Impact
This vulnerability is a race condition in the ARM64 KVM implementation of the Linux kernel. When the nested_mmus array is reallocated under kvm->arch.config_lock, the array is freed before the mmu_lock is released. Simultaneously, other code paths may walk the same array while holding kvm->mmu_lock. If this occurs, the walker can read freed memory, causing a use‑after‑free that can corrupt critical kernel data structures. The resulting corruption can trigger a kernel crash or potentially allow an attacker to gain code execution from kernel space.
Affected Systems
All Linux kernels running on ARM64 that have KVM enabled are affected. This includes every distribution that ships a recent Linux kernel with nested paging support for KVM on ARM64. Any system that loads one of these kernels and creates a virtual machine with nested paging enabled is vulnerable.
Risk and Exploitability
The CVSS score of 8.8 indicates high severity, and the EPSS score of < 1 % suggests a very low but non‑zero likelihood of exploitation in the wild.
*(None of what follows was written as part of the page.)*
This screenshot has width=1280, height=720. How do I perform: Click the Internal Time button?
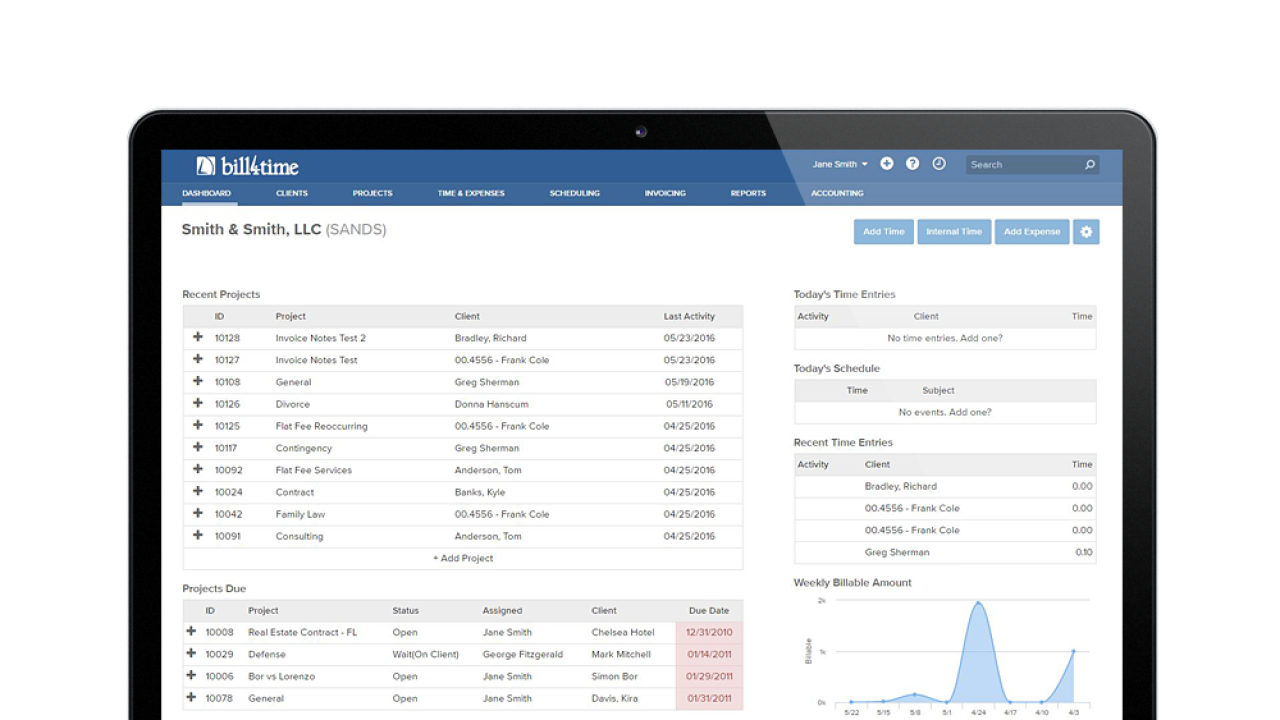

The vulnerability is not listed in the CISA KEV catalog. The description implies that a malicious guest could potentially trigger the race by executing code inside the guest and racing the reallocation timing. While the exact exploit is not publicly documented, the inferred attack vector is a guest‑initiated race condition that could lead to a host crash or privilege escalation. This makes the risk significant for environments that run untrusted virtual machines.